Une bataille après l’autre ★★★☆

Bob Ferguson (Leonardo DiCaprio) est un militant d’extrême gauche qui met au service d’un groupe paramilitaire, les French 75, ses talents d’artificier. Sa compagne, Perfidia Beverly Hills (Teyana Taylor) fait partie du groupuscule qui, lors d’une opération musclée dans un centre de rétention de réfugiés, humilie le commandant de la base, le colonel Lockjaw (Sean Penn) et noue avec lui une relation SM. Perfidia tombe enceinte et accouche d’une petite fille juste avant qu’un braquage qui tourne mal oblige le groupe à se dissoudre et ses membres à disparaître aux quatre coins de l’Amérique sous de fausses identités.
Bob élève seul sa fille Willa (Chase Infiniti) dans la paranoia de ses poursuivants. Seize ans plus tard, aiguillonné par une confrérie suprémaciste blanche, le colonel Lockjaw retrouve leur trace. Pour lui échapper Bob peut compter sur le professeur de karaté de sa fille, Sensei Giorgio (Benicio Del Toro).

Paul Thomas Anderson s’est affirmé comme l’un des plus importants réalisateurs du cinéma américain contemporain avec des films aussi marquants que Magnolia, There Will Be Blood ou Phantom Thread (wink Berthe Edelstein). Adapté d’un roman de Thomas Pynchon, l’un des plus grands et des plus mystérieux écrivains du vingtième siècle, avec son casting trois étoiles, il constituait l’un des films les plus attendus de l’année.

Le film est à la hauteur des attentes qu’il a fait naître. C’est un « grand » film dans tous les sens du terme : par sa durée qui flirte avec les trois heures, par son style flamboyant et classique à la fois, par son ambition enfin : offrir, comme Eddington sorti juste avant lui, une radioscopie de l’Amérique schizophrène écartelée entre ses deux extrêmes de droite et de gauche.

Ses acteurs sont épatants. Tout le film repose sur Leonardo DiCaprio, qui constitue, pour tous les spectateurs de mon âge, un marqueur : on l’a découvert, ado, sublimement beau et romantique, avant de le voir lentement vieillir et s’empâter. Son rôle aurait pu sombrer dans la caricature : celui d’un vieux révolutionnaire en robe de chambre, dont les vieux idéaux se sont envolés dans la fumée de la marie-jeanne et dont l’amour pour sa fille est devenue sa seule boussole. À ses côtés, Sean Penn signe une performance incroyable. Lui aussi aurait pu sombrer dans la caricature : celle du militaire guindé à la mâchoire serrée, aux cheveux et aux idées courts. Mais ces deux immenses acteurs arrivent à donner vie à leurs personnages caricaturaux et on passe le film à se pincer devant ce qu’ils osent faire.

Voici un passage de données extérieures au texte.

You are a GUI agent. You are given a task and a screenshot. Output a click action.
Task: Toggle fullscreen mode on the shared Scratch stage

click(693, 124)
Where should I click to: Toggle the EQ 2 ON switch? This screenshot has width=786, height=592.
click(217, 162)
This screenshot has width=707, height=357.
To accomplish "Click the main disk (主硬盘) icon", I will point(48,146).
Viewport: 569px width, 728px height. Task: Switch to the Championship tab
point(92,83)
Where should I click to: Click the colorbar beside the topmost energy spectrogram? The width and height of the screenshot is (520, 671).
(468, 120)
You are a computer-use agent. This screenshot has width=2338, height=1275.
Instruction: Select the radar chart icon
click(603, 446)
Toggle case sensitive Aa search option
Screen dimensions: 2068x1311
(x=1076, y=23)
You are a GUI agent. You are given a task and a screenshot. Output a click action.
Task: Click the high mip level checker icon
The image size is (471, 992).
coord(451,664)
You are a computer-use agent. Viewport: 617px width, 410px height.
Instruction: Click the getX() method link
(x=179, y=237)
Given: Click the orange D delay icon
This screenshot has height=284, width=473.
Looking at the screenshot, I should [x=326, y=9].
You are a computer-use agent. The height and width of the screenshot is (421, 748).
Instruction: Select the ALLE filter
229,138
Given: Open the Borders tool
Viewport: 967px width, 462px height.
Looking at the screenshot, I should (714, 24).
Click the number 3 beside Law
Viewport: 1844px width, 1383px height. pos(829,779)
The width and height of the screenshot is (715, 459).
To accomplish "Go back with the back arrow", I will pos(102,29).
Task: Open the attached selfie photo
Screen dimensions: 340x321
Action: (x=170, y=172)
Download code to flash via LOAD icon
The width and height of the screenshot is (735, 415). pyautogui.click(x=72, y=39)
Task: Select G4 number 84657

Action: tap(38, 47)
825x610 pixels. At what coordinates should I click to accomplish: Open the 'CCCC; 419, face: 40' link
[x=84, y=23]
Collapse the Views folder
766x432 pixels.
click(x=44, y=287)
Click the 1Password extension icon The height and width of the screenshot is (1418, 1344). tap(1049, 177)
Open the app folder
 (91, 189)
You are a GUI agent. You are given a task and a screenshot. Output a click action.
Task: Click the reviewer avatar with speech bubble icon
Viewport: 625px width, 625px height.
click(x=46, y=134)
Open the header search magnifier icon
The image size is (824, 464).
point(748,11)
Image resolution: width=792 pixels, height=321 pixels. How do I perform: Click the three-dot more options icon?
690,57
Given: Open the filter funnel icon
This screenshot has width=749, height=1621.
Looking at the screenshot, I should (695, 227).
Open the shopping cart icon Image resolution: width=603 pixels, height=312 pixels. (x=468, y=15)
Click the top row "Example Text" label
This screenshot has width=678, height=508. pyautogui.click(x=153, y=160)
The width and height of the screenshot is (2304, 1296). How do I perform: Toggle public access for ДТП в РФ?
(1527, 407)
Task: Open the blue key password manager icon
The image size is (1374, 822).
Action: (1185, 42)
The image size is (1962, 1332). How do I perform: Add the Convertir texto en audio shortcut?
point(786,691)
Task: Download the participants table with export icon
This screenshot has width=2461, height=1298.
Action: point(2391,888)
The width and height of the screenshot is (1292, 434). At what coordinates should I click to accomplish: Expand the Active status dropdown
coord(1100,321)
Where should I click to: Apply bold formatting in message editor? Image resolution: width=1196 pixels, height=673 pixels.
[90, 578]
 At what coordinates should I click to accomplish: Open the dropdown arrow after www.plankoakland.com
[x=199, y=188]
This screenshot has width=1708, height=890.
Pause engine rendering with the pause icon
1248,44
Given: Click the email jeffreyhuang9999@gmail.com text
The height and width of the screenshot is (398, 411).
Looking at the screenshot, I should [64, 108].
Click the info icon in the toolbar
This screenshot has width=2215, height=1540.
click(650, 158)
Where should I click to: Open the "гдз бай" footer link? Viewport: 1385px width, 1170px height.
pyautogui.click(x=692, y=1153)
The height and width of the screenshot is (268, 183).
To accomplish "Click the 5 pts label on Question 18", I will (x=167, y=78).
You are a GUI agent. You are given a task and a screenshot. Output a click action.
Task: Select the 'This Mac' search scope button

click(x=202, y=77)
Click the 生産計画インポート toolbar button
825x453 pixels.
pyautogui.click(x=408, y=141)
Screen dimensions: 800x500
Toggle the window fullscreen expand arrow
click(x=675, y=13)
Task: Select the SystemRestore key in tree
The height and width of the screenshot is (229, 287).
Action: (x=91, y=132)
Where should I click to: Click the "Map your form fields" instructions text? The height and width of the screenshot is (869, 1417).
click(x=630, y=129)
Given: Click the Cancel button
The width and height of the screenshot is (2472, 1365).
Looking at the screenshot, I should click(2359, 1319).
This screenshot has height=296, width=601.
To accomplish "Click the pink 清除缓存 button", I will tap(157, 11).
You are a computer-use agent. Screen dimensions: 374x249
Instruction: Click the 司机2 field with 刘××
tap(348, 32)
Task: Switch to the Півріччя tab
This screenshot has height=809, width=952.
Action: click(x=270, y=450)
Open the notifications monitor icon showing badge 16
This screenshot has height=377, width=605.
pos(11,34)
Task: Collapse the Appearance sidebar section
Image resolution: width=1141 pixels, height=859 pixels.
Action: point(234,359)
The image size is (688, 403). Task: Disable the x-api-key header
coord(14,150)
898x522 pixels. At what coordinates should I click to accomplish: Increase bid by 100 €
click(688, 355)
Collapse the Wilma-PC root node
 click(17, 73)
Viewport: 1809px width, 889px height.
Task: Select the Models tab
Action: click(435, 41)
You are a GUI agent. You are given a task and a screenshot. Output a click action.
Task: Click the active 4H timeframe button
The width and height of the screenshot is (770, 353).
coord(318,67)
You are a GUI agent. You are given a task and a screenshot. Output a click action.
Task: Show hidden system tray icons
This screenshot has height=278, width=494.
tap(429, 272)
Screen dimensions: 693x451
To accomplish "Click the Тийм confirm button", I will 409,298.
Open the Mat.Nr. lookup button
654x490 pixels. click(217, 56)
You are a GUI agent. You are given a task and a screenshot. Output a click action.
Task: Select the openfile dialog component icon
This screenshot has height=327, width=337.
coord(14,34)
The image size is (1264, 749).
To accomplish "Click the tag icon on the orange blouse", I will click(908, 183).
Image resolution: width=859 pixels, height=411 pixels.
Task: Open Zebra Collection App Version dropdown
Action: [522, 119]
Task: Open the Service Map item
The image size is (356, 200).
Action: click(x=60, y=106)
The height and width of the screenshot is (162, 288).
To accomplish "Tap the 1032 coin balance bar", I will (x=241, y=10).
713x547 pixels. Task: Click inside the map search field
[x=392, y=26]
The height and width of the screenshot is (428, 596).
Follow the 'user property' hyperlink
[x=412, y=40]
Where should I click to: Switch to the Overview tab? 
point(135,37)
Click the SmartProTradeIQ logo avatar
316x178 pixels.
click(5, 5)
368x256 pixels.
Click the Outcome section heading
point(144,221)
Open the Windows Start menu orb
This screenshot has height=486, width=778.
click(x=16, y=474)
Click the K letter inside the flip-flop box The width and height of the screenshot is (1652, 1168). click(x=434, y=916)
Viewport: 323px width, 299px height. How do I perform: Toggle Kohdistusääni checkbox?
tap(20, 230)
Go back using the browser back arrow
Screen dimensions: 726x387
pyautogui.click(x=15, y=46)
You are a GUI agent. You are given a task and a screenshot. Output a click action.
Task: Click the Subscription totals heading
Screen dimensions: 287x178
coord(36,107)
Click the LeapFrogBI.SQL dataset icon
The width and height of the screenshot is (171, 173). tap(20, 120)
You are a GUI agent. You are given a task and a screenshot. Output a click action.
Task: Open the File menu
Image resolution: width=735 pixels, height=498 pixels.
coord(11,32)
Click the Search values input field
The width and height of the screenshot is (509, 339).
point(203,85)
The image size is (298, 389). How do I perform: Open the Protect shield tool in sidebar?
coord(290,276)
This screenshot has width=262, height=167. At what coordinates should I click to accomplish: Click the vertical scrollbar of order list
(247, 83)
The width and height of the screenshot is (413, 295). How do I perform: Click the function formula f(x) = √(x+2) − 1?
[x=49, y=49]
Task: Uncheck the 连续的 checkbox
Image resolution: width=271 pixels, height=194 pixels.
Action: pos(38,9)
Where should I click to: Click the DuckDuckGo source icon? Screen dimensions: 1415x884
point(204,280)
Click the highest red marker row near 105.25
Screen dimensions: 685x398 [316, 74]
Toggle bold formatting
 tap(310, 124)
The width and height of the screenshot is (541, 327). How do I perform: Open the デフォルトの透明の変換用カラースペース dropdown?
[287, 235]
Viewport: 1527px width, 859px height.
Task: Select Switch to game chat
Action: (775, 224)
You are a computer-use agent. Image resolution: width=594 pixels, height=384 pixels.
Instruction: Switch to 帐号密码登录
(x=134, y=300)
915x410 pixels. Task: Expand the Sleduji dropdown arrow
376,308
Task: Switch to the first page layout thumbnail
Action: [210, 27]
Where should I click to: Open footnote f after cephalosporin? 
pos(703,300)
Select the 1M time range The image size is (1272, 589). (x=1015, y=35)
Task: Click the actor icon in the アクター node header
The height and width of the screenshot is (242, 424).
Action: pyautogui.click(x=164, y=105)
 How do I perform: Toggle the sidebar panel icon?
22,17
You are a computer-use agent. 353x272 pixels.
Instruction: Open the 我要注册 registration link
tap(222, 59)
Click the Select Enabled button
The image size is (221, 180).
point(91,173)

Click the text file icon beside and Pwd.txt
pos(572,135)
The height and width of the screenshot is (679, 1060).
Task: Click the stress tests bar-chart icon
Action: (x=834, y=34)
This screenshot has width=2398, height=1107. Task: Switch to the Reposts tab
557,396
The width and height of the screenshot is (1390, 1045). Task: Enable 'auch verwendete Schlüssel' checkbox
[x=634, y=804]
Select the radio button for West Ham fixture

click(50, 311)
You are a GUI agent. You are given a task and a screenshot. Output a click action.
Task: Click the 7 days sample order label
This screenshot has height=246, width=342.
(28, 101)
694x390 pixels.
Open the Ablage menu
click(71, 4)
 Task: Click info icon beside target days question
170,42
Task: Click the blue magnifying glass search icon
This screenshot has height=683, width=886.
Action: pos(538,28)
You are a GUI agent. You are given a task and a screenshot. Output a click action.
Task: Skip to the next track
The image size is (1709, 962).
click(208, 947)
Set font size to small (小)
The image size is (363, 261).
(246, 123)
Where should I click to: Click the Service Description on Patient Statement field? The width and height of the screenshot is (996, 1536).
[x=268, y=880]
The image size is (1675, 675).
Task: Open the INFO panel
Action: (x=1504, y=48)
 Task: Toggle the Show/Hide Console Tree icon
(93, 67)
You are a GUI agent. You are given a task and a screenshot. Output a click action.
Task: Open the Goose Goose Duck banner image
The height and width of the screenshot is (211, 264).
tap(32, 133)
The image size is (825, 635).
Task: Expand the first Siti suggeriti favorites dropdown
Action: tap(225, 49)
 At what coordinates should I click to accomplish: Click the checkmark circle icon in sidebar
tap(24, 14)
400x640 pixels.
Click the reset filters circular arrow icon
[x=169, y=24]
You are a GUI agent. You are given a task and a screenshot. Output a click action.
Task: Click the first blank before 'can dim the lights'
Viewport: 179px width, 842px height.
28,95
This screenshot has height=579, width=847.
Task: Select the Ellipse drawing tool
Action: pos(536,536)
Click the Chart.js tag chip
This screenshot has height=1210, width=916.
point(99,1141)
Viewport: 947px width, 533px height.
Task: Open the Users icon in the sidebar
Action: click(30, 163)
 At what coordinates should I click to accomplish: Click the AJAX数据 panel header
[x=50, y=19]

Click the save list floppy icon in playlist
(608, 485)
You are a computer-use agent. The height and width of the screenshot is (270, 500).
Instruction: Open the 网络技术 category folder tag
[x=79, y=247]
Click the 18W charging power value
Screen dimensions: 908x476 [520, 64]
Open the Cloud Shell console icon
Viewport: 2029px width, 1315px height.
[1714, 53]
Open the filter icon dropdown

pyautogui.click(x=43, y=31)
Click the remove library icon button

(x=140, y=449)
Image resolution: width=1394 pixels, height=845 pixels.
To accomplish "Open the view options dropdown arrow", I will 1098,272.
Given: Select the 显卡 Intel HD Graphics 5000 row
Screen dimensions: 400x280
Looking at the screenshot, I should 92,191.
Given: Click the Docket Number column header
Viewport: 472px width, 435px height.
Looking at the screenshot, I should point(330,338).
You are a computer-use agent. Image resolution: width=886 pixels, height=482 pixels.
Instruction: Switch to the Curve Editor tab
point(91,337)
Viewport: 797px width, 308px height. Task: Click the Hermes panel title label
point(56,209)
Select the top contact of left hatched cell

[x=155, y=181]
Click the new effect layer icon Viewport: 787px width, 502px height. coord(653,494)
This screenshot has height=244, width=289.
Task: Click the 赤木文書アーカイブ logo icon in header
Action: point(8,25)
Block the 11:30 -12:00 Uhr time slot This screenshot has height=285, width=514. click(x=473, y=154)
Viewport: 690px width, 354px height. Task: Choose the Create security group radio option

Cerise sur le gâteau : Benicio Del Toro dans le rôle improbable d’un professeur mexicain de karaté. On imagine que la jeune Chase Infiniti ne devait pas en mener large entre ces trois monstres sacrés et on admire d’autant plus son cran.

Une bataille après l’autre se regarde comme un thriller ample et puissant avec un final d’anthologie, dans un décor tellement américain.
C’est aussi un film d’une brûlante actualité, qui, s’il évoque les groupuscules terroristes des années 70, résonne avec les dérives suprémacistes du trumpisme et la criminalisation des mouvements antifa.

La bande-annonce

2 commentaires sur “Une bataille après l’autre ★★★☆

  1. J’approuve cette analyse avec une petite critique : j’ai trouvé des longueurs à ce film qui aurait selon moi à être un peu plus concis!